[Element and text location data]
* * * * * * *

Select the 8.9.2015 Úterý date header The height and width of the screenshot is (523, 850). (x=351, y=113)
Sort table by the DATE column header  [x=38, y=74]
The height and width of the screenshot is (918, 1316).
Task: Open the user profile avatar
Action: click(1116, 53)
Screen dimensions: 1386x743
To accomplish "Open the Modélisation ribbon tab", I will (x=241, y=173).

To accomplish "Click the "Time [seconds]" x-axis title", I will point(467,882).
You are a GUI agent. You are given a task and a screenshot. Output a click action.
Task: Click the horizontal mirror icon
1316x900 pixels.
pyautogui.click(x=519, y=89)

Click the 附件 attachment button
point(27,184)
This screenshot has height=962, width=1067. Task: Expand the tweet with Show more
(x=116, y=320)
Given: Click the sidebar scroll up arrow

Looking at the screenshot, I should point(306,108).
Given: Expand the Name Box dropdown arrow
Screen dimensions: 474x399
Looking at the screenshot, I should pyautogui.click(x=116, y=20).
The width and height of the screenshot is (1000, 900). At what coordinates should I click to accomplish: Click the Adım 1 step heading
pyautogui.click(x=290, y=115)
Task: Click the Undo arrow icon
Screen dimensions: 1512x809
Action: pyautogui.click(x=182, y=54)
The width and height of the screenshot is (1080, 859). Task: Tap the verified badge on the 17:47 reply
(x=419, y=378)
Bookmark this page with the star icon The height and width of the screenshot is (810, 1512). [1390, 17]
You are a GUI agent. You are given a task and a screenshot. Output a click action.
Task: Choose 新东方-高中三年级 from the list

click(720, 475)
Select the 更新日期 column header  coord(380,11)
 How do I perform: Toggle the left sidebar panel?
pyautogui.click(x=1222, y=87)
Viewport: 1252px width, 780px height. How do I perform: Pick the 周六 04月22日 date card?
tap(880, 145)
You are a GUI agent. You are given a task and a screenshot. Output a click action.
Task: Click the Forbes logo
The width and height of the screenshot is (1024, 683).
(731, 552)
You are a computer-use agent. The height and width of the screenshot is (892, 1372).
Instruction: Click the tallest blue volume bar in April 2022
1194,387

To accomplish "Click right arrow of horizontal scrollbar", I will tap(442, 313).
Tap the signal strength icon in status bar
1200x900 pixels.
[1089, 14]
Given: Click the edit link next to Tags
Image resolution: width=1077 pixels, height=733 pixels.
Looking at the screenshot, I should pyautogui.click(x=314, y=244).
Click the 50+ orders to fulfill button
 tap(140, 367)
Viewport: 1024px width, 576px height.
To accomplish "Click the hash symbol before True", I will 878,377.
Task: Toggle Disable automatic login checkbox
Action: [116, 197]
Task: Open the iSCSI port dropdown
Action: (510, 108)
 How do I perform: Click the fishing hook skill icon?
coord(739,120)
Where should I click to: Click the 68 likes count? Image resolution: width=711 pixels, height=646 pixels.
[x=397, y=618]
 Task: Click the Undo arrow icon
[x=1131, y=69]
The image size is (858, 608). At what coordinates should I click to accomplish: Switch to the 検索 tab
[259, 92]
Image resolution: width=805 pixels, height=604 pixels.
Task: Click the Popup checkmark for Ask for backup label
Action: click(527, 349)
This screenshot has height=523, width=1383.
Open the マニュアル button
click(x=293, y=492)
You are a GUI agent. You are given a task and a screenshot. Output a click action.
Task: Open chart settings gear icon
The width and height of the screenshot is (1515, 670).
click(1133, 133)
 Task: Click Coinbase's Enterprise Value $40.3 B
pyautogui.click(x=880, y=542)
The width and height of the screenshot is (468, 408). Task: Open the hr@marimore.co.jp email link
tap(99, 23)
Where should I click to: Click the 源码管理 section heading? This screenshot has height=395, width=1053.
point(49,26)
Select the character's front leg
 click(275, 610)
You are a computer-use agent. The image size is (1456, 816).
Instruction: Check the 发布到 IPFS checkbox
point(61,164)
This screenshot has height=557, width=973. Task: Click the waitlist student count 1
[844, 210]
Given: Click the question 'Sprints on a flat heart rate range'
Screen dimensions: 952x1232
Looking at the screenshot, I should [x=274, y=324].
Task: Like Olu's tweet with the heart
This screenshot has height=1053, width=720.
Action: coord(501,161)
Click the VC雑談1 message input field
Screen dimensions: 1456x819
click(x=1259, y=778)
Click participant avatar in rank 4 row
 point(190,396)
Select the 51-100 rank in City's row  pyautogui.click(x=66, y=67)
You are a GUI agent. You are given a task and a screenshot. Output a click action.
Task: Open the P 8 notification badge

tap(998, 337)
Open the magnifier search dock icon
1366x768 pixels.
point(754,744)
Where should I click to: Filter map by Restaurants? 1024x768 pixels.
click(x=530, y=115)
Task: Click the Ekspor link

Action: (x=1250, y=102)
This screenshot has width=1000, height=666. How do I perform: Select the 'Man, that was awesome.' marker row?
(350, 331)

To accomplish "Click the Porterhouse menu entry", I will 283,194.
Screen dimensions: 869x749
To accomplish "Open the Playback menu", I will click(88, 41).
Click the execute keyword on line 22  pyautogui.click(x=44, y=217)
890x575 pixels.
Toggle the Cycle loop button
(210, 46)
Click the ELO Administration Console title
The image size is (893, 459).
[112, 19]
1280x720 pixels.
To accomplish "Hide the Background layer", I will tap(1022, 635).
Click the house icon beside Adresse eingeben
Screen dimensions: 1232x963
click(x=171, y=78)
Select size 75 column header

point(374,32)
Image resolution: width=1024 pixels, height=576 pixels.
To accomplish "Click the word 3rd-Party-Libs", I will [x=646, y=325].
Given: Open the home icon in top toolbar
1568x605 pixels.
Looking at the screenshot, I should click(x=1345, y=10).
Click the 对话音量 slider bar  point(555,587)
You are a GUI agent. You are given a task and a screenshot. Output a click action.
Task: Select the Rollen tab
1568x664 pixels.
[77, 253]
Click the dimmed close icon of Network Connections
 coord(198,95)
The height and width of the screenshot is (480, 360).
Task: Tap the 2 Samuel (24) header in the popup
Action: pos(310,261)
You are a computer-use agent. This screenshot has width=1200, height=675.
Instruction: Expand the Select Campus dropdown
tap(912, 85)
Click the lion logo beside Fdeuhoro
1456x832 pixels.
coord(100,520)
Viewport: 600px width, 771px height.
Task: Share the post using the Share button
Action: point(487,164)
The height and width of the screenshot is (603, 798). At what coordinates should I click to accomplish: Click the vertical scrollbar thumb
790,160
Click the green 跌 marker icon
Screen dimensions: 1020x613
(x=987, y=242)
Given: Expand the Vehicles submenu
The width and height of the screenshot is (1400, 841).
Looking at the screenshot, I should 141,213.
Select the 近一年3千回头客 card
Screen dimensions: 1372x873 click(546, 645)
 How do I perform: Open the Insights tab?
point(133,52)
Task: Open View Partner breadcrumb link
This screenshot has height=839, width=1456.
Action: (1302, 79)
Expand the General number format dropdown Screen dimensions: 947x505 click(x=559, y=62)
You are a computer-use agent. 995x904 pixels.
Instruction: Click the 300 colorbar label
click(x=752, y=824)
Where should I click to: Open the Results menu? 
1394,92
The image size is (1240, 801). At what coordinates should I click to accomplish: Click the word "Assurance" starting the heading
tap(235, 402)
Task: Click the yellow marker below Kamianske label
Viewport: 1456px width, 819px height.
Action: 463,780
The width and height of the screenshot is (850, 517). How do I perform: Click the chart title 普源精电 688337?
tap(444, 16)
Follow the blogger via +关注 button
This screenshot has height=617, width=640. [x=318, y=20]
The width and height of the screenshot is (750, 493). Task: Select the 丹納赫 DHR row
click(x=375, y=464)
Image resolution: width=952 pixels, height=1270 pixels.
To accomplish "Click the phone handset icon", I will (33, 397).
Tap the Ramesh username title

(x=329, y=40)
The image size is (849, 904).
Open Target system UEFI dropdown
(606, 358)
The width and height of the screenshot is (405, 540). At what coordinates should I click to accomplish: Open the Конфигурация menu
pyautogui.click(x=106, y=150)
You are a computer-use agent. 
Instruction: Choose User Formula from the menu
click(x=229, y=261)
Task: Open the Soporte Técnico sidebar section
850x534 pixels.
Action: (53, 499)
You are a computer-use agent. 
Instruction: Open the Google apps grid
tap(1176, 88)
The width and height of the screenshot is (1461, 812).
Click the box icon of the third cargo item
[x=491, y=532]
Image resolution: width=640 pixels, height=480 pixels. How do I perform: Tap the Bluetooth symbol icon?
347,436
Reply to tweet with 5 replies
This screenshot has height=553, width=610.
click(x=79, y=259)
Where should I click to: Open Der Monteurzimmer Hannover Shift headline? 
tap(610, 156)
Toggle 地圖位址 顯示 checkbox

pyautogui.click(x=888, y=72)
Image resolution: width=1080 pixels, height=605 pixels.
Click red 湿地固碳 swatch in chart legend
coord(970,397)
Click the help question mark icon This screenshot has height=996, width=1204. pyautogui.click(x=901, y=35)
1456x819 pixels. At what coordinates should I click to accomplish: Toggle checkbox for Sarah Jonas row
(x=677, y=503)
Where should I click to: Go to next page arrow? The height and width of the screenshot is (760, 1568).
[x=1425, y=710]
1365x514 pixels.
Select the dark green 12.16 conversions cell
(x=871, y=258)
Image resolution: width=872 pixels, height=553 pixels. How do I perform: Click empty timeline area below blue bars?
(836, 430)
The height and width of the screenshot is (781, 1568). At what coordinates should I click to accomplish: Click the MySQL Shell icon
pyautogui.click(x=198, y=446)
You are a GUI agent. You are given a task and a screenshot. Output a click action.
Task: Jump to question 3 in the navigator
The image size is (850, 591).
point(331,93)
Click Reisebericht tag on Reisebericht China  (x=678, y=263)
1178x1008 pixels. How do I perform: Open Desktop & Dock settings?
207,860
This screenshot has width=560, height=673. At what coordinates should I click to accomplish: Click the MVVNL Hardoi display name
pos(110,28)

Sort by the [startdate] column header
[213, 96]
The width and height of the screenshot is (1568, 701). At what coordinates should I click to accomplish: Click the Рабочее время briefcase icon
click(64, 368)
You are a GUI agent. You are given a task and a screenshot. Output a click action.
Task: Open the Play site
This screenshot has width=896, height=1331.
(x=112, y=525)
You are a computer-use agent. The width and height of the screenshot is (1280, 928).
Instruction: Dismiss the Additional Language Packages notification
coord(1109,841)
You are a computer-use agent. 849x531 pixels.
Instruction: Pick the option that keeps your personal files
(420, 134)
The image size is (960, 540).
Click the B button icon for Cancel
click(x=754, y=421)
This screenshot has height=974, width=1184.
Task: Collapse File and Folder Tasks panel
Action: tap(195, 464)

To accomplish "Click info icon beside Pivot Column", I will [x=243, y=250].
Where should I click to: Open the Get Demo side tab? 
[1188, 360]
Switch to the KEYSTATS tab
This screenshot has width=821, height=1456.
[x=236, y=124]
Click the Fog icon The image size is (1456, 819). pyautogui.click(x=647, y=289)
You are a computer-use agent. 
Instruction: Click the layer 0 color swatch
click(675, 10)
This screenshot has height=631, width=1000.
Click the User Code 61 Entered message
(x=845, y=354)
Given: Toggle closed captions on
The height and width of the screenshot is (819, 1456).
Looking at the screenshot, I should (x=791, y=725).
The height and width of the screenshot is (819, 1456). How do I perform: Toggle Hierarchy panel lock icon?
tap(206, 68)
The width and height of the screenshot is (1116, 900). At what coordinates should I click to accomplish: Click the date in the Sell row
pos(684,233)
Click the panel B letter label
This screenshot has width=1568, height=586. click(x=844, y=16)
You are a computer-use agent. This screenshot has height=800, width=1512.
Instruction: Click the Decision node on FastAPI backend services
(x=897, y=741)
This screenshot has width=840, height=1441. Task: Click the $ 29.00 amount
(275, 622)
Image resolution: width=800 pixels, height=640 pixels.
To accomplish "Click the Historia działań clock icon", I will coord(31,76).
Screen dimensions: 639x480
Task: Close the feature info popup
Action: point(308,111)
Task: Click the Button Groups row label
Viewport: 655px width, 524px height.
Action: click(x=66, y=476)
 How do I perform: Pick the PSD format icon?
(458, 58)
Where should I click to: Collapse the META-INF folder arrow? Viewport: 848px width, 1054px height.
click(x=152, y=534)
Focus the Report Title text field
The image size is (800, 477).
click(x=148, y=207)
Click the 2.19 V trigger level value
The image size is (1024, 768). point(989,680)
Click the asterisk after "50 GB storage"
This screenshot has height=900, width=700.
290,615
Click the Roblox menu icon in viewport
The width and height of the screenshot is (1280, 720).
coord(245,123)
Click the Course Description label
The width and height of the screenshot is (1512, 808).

* * * * * * *

» Directive: Which lines above contain the word "Collapse"? Show every one of them, counting only matches with the same capitalization.

» Problem solution:
Task: Collapse File and Folder Tasks panel
Where should I click to: Collapse the META-INF folder arrow? Viewport: 848px width, 1054px height.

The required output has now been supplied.